#### Data
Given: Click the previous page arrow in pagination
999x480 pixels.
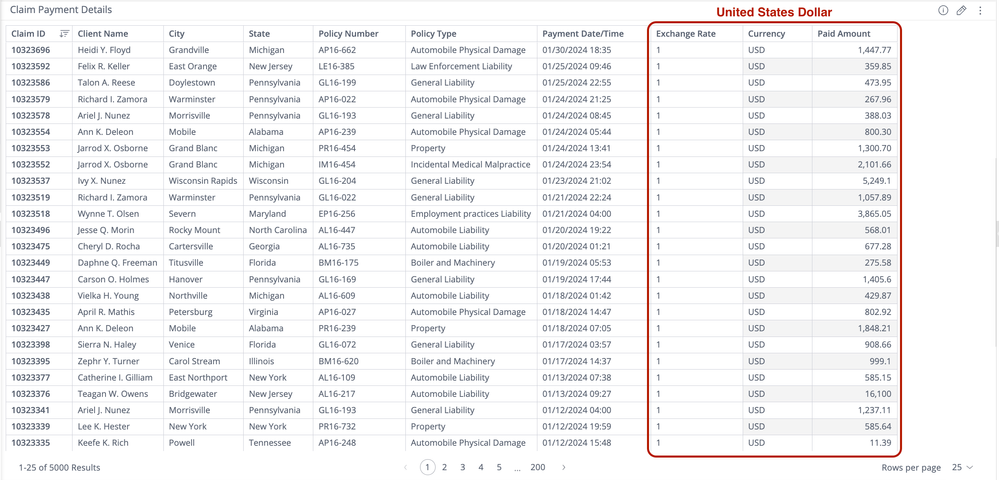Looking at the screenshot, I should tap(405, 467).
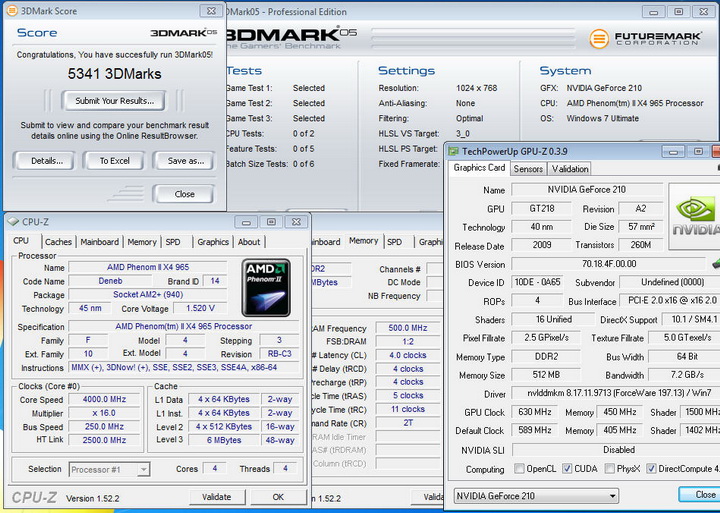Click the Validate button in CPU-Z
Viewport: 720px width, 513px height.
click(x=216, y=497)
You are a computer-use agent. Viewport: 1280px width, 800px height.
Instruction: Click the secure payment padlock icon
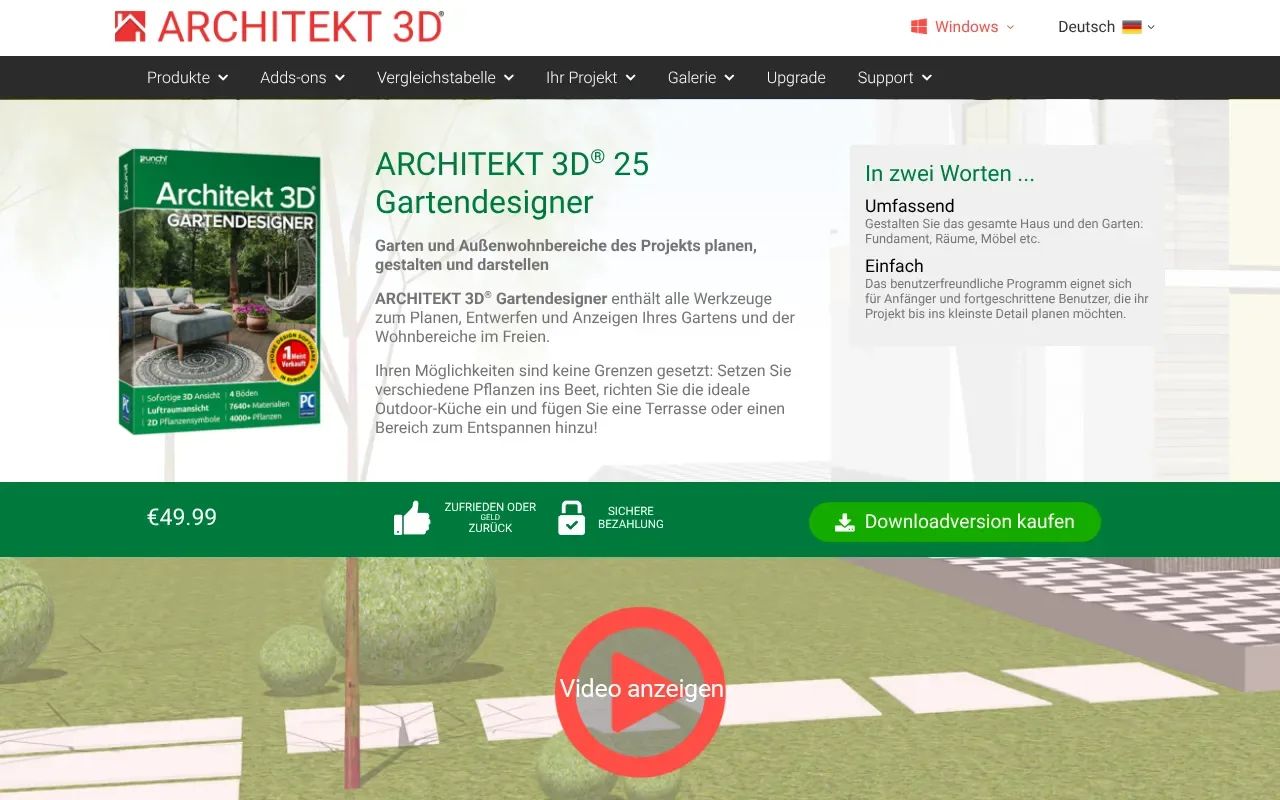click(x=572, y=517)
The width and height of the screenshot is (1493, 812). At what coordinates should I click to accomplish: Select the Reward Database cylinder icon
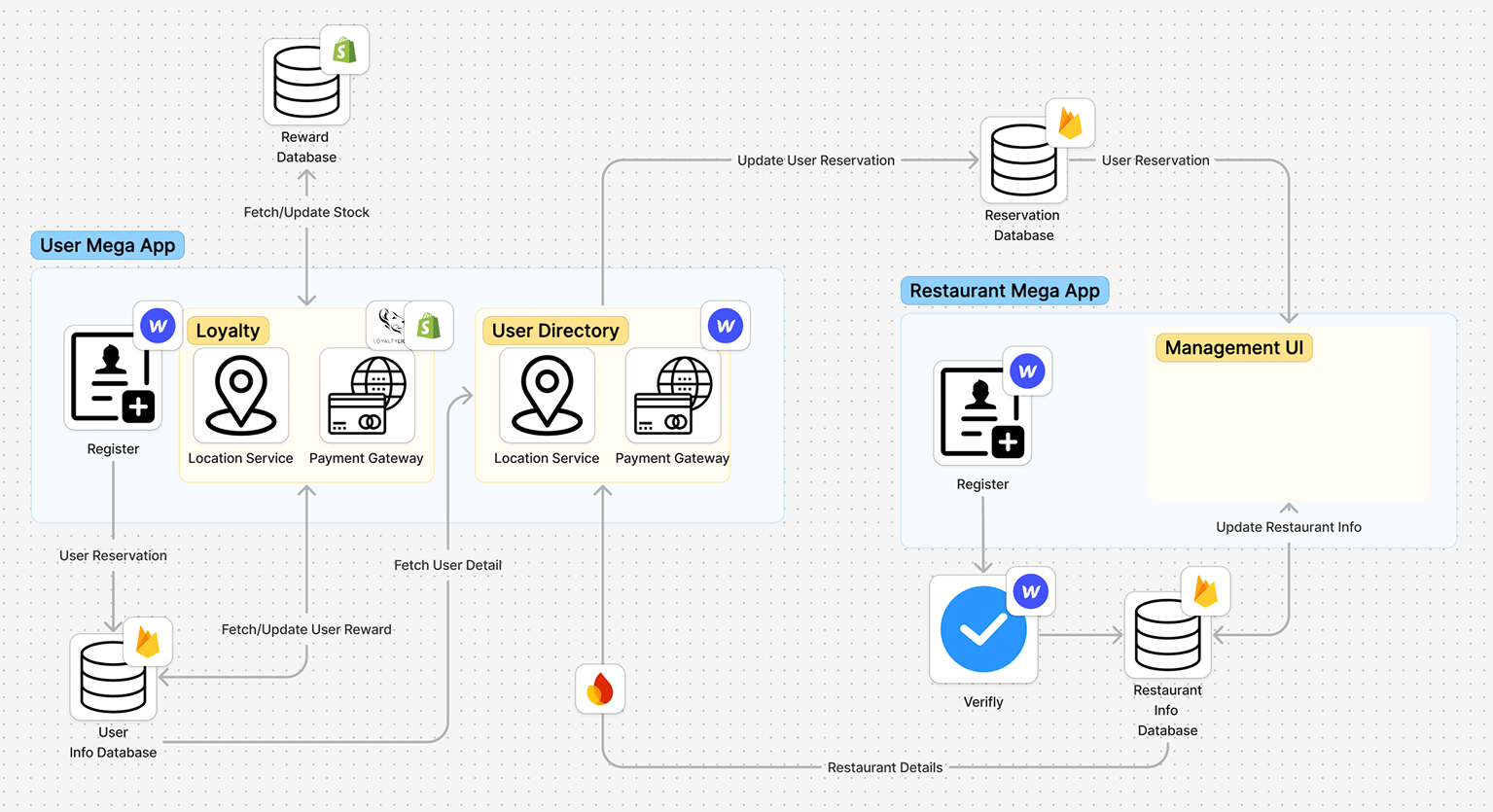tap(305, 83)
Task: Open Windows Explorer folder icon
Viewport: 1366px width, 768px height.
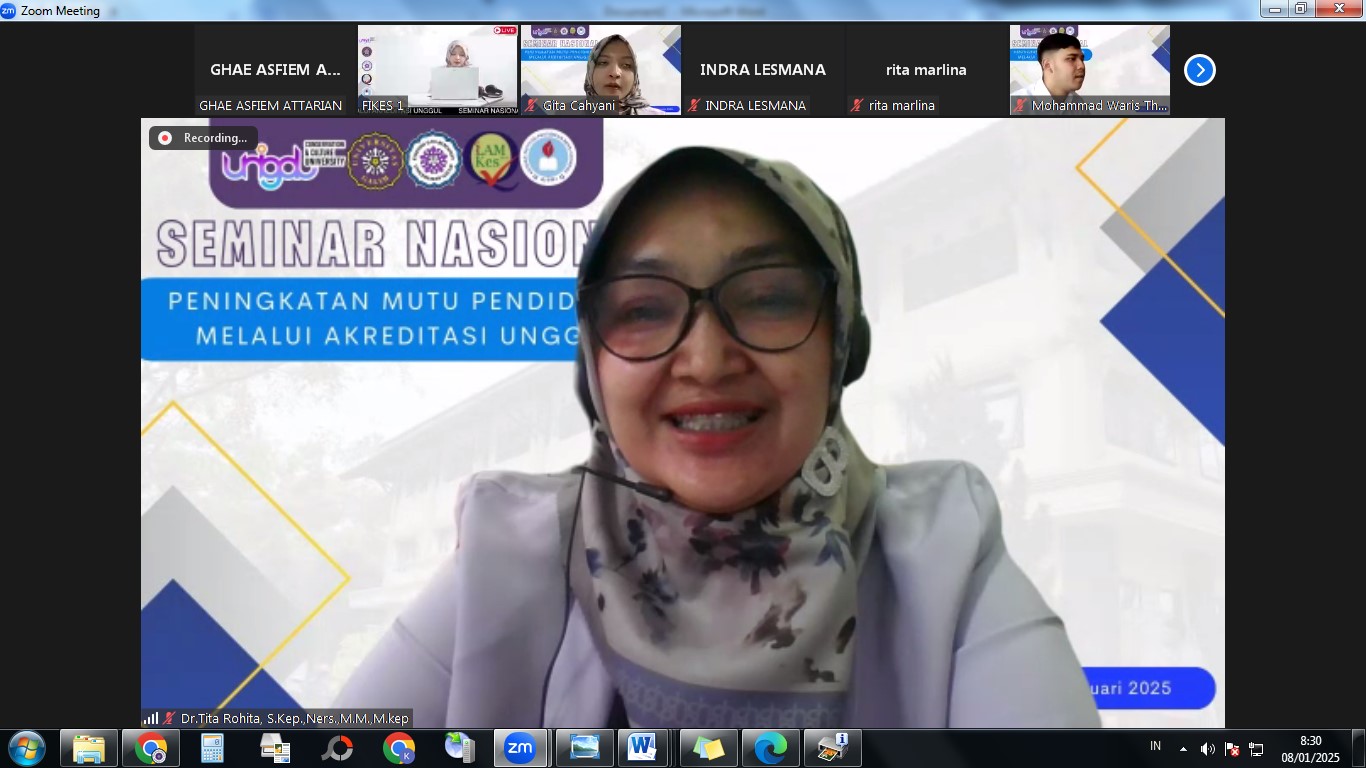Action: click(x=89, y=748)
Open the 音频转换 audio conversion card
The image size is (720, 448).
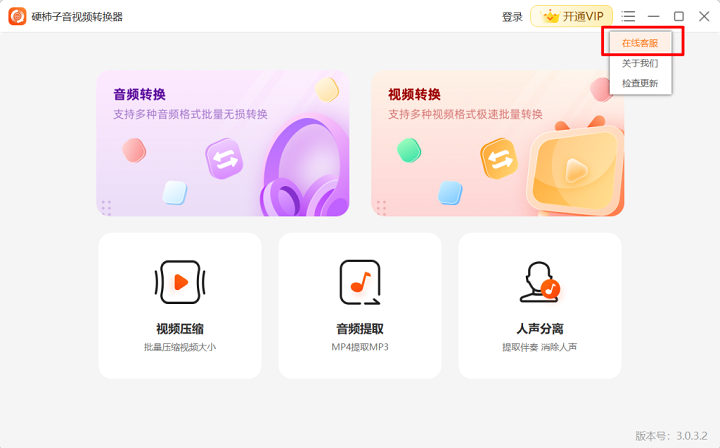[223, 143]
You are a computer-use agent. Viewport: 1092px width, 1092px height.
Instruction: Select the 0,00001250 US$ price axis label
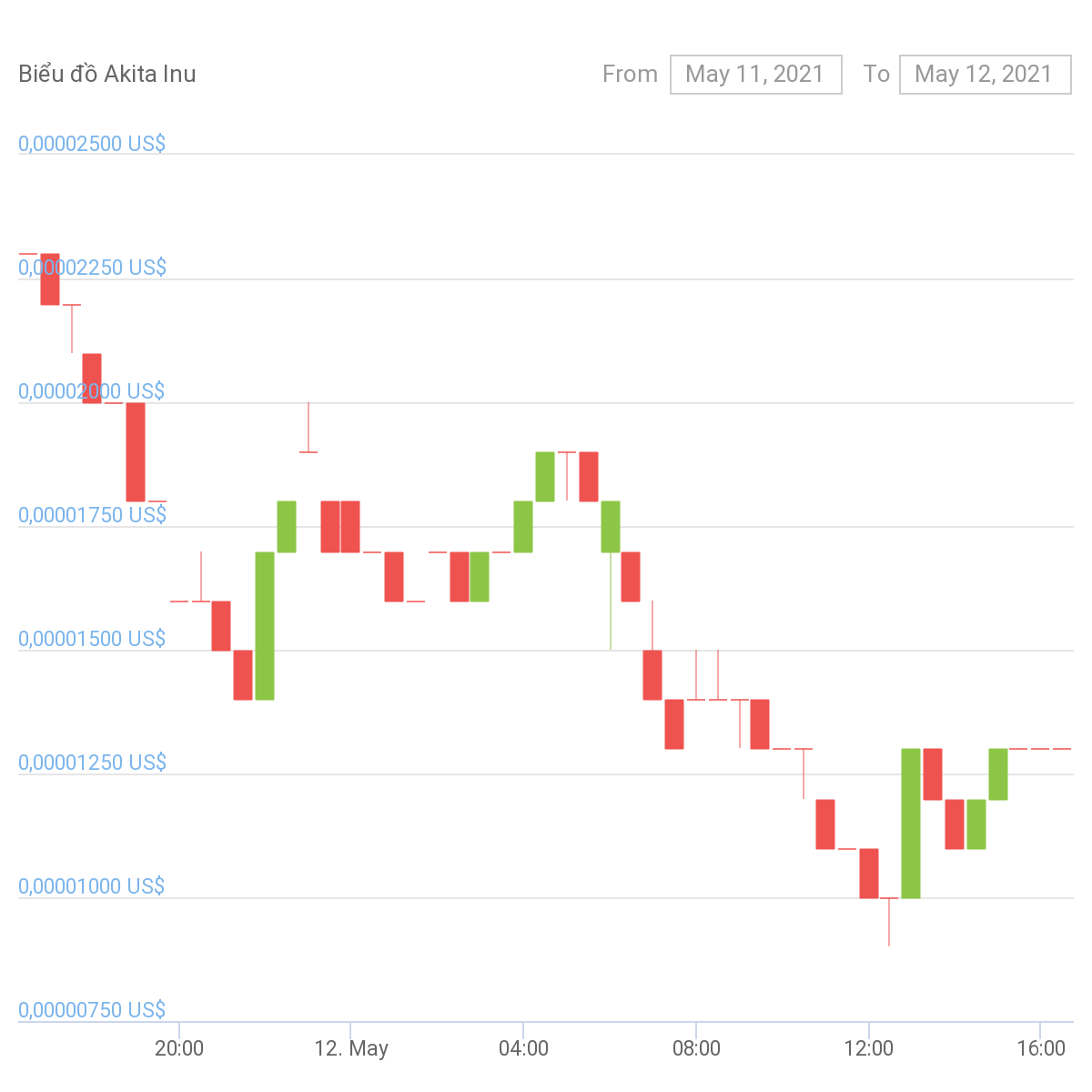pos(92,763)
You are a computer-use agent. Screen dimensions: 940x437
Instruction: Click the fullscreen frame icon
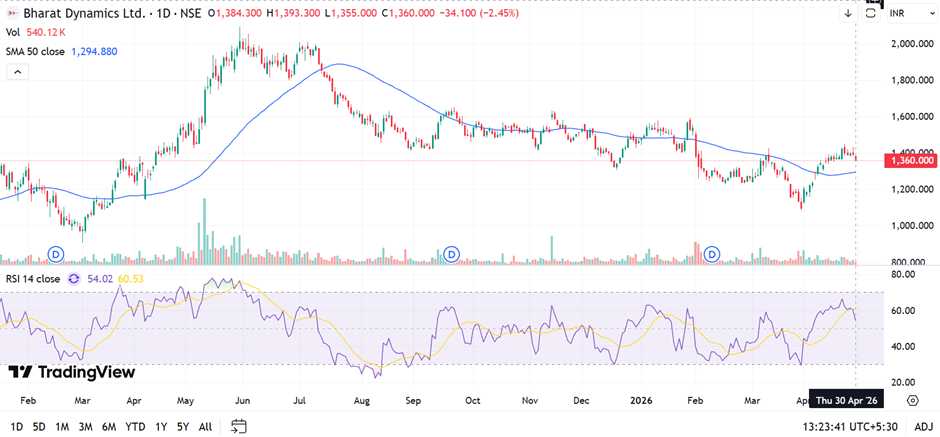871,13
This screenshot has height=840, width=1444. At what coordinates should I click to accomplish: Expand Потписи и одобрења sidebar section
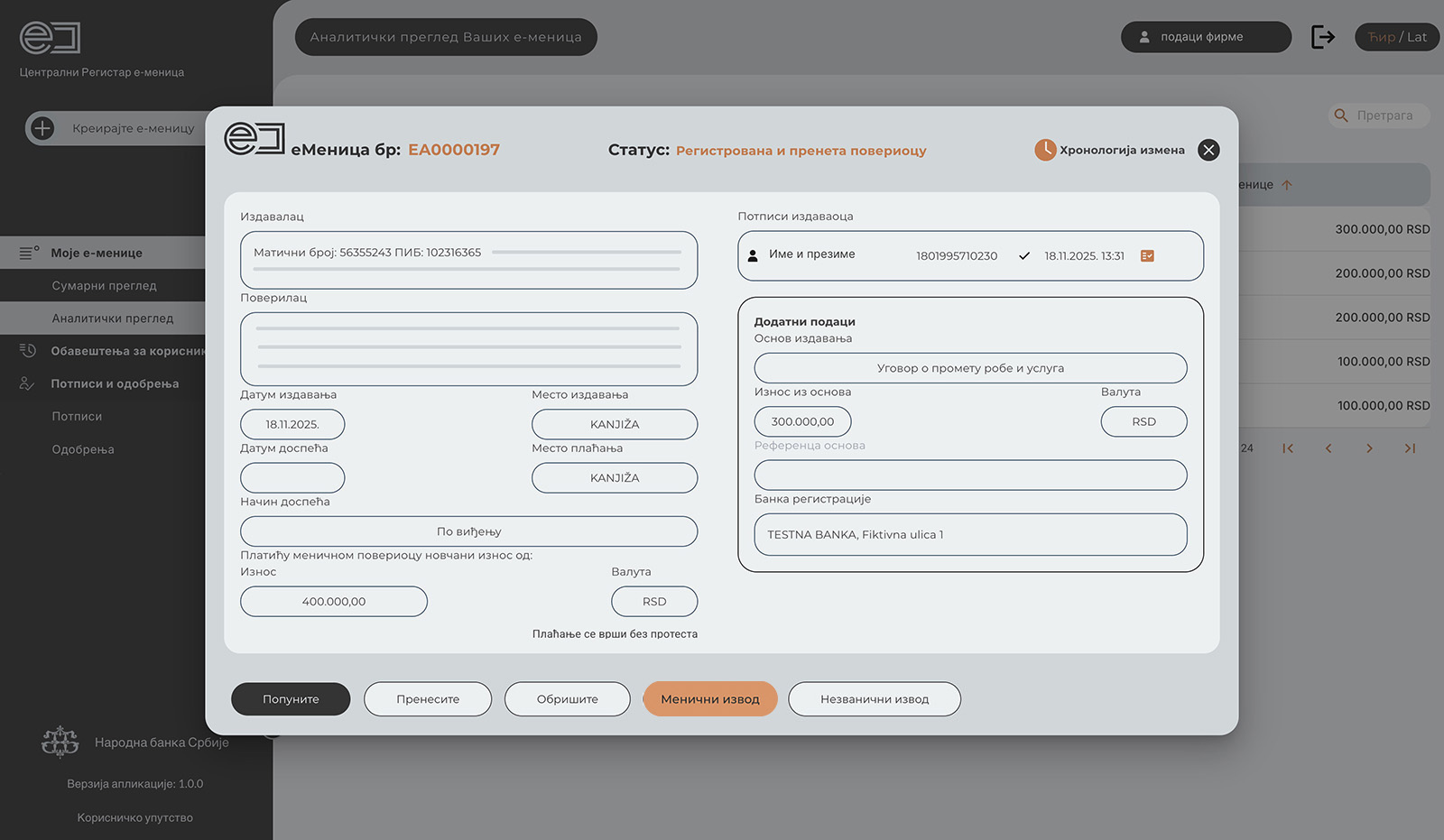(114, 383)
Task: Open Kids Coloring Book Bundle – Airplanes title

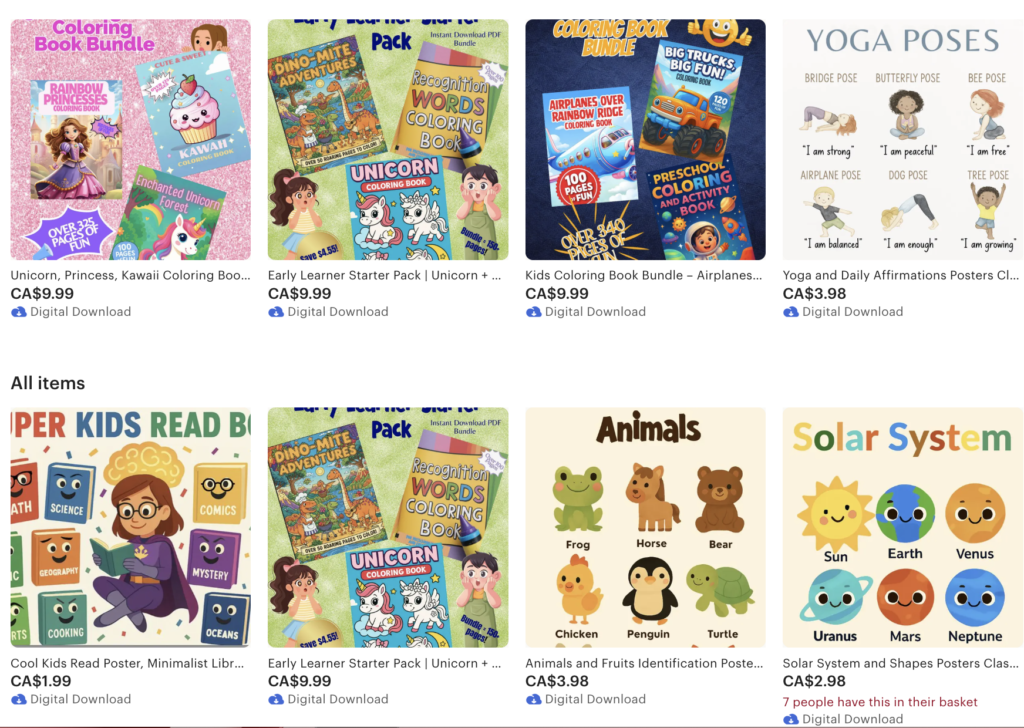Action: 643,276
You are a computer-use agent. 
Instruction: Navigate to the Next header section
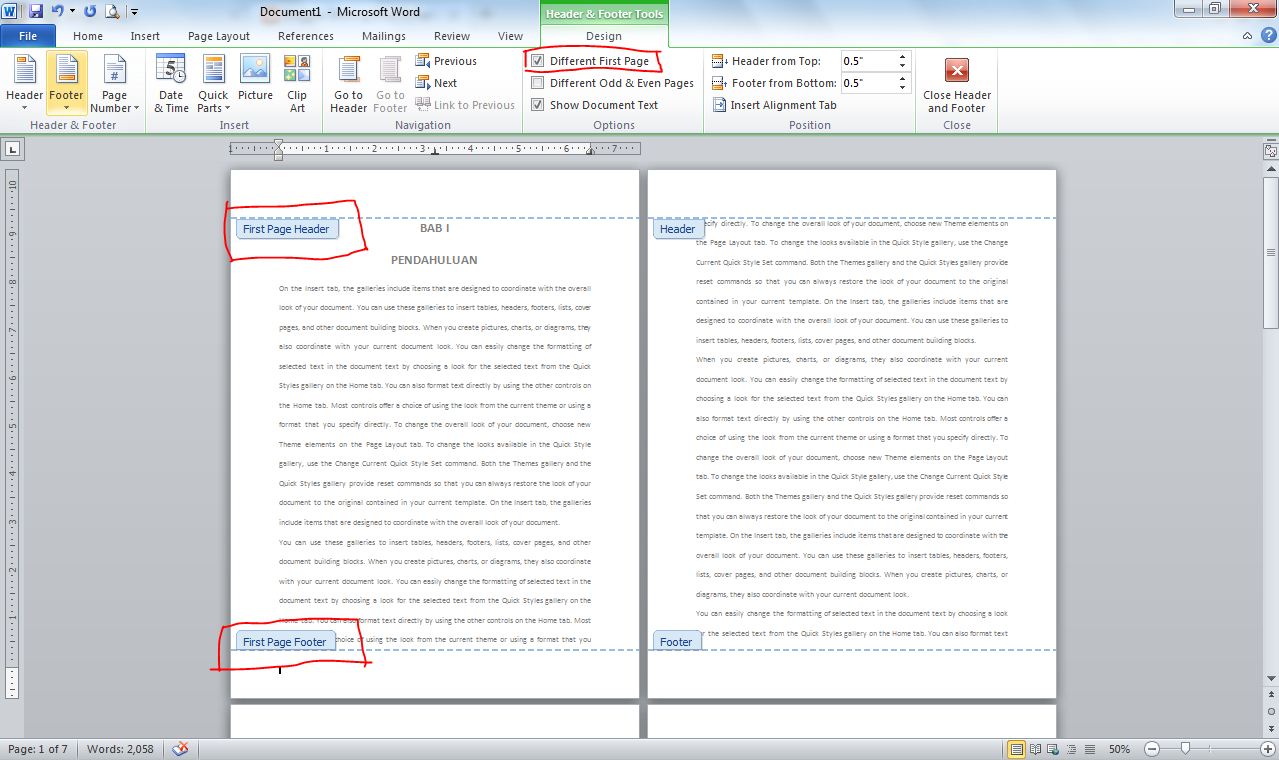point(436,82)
########
Task brief — Repeat the data verbatim, excluding all pictures.

Reply —
Given: Click the previous page arrow in pagination
999x480 pixels.
Looking at the screenshot, I should tap(405, 467).
Click the Validate button in CPU-Z
Viewport: 720px width, 513px height.
click(x=216, y=497)
You are a computer-use agent. Viewport: 1280px width, 800px height.
Instruction: Click the secure payment padlock icon
click(x=572, y=517)
The width and height of the screenshot is (1493, 812). At what coordinates should I click to accomplish: Select the Reward Database cylinder icon
tap(305, 83)
Task: Open Windows Explorer folder icon
Viewport: 1366px width, 768px height.
Action: click(x=89, y=748)
Open the 音频转换 audio conversion card
The image size is (720, 448).
[223, 143]
You are a computer-use agent. Viewport: 1092px width, 1092px height.
Instruction: Select the 0,00001250 US$ price axis label
pos(92,763)
You are a computer-use agent. Screen dimensions: 940x437
Instruction: Click the fullscreen frame icon
871,13
This screenshot has height=840, width=1444. At what coordinates should I click to accomplish: Expand Потписи и одобрења sidebar section
(114, 383)
Task: Open Kids Coloring Book Bundle – Airplanes title

Action: 643,276
You are a computer-use agent. 
Instruction: Navigate to the Next header section
point(436,82)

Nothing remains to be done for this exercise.